• [Задание 1]:
Перечислите всех животных, которые упоминаются в тексте о доме деда в Лиозно.
• [Задание 2]:
Перепишите без изменений отрывок текста о доме деда в Лиозно от слов «Дедушка наливал рюмку» до слов «или его сыновья.».
• [Задание 3]:
Допишите продолжение текста о доме деда в Лиозно, начиная сразу после его последнего предложения.

В Лиозно были две синагоги, обе деревянные.
Меня впервые привезли в Лиозно в три года. Дедушка каждое утро ходил в синагогу. Иногда меня брал с собой. Туда приходили все наши родственники. Они вначале обменивались новостями, а потом молились.
В субботу после синагоги все собирались у деда дома на праздничный обед. Во главе стола сидел дед, потом сыновья, зятья, невестки. Мы, внуки, сидели с краю стола. У каждого было свое место.
Дедушка наливал рюмку вина, говорил благословление, потом передавал рюмку жене, детям, она шла по кругу. Потом все начинали кушать.
У деда в доме жили бедные родственники. Малка была сиротой. Дедушка взял ее в дом, выделил отдельную комнату, кормил, поил. В Лиозно жила девушка Дора, позднее она стала учительницей. Ее отец уехал в Америку на заработки и пропал. Дора с мамой остались без средств к существованию. Дед взял их в дом, и они жили у него года три.
Такие обычаи были во всех еврейских домах.
Во дворе дедушкиного дома было много всяких хозяйственных построек, и только небольшой кусок земли был отведен под огород. За ним смотрела бабушка. Она смотрела за коровой, в хозяйстве были куры. За лошадью смотрел дед или его сыновья.
Сара и Григорий Суседы – родители Самсона Григорьевича.

Сохранённые строки:
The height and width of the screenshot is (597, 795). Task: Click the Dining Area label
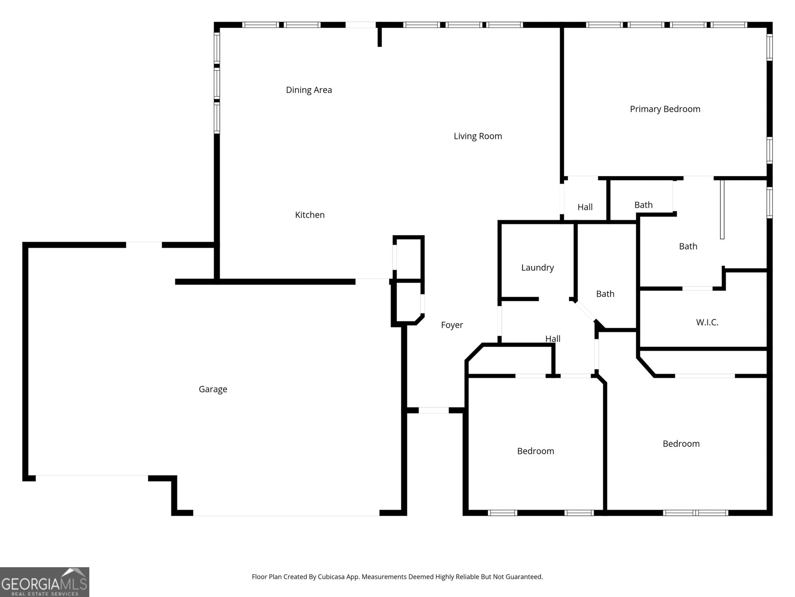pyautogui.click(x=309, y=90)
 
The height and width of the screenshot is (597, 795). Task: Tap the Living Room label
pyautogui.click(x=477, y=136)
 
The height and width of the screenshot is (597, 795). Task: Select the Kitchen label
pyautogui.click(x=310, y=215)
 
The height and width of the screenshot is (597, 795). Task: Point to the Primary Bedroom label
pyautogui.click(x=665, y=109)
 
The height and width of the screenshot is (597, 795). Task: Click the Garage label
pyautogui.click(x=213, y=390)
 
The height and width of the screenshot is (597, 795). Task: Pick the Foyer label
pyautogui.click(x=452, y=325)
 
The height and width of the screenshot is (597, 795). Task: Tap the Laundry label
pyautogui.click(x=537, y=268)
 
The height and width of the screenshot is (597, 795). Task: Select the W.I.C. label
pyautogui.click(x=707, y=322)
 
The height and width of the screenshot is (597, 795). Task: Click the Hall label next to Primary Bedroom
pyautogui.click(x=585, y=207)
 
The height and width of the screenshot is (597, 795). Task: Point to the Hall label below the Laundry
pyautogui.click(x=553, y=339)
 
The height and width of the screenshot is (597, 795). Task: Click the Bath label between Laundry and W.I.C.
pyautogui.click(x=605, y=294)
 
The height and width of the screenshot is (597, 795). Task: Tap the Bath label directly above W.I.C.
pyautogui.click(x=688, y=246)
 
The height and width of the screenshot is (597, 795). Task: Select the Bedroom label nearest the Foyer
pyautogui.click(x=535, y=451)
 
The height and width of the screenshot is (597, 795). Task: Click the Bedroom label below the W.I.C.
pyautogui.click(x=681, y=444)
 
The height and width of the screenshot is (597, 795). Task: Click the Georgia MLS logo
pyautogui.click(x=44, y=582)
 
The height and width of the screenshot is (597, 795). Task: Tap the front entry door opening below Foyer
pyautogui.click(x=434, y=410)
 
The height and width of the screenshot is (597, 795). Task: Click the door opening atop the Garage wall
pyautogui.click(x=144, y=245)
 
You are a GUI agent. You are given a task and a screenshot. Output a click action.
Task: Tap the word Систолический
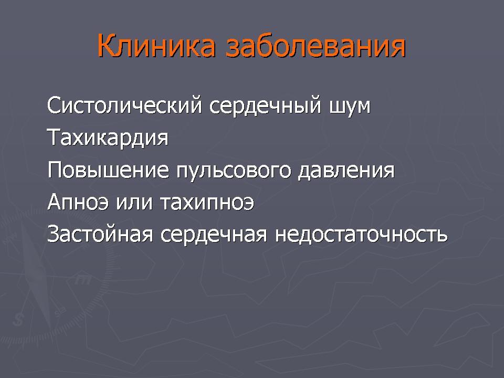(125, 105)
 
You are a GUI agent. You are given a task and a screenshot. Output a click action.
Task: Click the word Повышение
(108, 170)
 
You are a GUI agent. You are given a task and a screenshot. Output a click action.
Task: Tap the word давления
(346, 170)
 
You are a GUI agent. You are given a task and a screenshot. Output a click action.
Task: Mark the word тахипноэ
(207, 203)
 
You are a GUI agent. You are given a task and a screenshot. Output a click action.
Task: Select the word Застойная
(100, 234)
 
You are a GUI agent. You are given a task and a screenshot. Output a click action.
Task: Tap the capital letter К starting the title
---
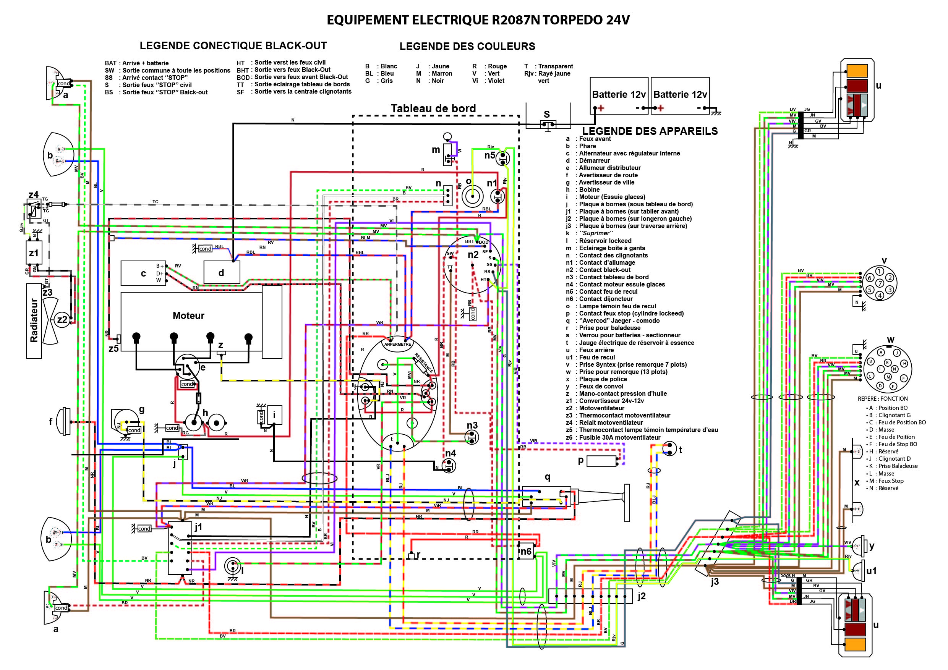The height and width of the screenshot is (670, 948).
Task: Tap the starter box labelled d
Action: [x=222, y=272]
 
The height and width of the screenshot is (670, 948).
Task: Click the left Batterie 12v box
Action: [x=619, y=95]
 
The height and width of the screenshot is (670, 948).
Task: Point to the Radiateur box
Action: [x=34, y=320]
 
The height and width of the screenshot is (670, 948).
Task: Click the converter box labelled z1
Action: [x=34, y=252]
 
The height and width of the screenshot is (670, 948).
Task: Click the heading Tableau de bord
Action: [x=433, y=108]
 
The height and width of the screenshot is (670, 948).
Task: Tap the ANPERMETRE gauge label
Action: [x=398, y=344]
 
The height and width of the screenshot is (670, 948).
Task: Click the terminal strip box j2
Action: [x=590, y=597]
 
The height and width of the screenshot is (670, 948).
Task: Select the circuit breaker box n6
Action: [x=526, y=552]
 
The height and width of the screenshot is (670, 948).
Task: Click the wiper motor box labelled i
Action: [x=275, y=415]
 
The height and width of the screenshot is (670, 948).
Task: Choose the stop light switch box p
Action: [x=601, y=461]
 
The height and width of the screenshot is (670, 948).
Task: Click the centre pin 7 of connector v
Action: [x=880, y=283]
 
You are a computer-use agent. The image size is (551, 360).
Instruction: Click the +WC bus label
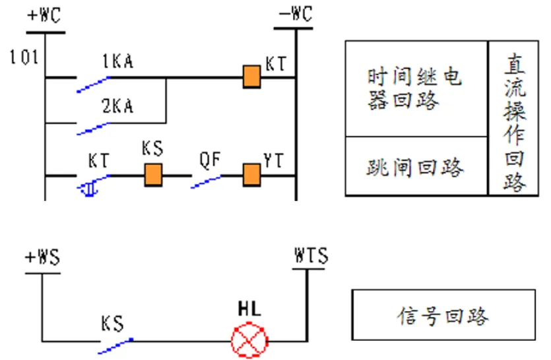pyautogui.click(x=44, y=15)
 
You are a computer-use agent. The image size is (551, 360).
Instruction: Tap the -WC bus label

• [Ответ к заданию 1]:
корова, куры, лошадь

• [Ответ к заданию 2]:
Дедушка наливал рюмку вина, говорил благословление, потом передавал рюмку жене, детям, она шла по кругу. Потом все начинали кушать.
У деда в доме жили бедные родственники. Малка была сиротой. Дедушка взял ее в дом, выделил отдельную комнату, кормил, поил. В Лиозно жила девушка Дора, позднее она стала учительницей. Ее отец уехал в Америку на заработки и пропал. Дора с мамой остались без средств к существованию. Дед взял их в дом, и они жили у него года три.
Такие обычаи были во всех еврейских домах.
Во дворе дедушкиного дома было много всяких хозяйственных построек, и только небольшой кусок земли был отведен под огород. За ним смотрела бабушка. Она смотрела за коровой, в хозяйстве были куры. За лошадью смотрел дед или его сыновья.

• [Ответ к заданию 3]:
Соседями деда был мастер, изготавливавший шапки, его так и звали кирзнер, что в переводе с идиша означает шапочник. С другой стороны жили Меерзоны, наши дальние родственники. Когда в феврале 1942 года фашисты расстреливали евреев Лиозно, мальчик Меерсон убежал из-под расстрела. Попал к партизанам. Мстил за погибшую семью, и сам погиб. Его отец после войны вернулся с фронта.
Я помню, как у дедушки на праздник Йом-Кипур во дворе делали обряд Каппара. Брали петуха и крутили его над головой. Тем самым от людей отгоняли болезни. И над моей головой крутили молоденьким петушком. А рядом стояла беременная женщина и держала в руках куриное яйцо.
Когда пришла революция в Лиозно, мало кто понял, что это такое и какое будущее ждет людей.
Появились комитеты бедноты, в которых было немало евреев. Однажды комбеды пришли к деду и сказали:
– Мендель, ты никого не эксплуатировал, но ты зажиточный человек. Продай нам свое хозяйство, мы будем строить кооператив.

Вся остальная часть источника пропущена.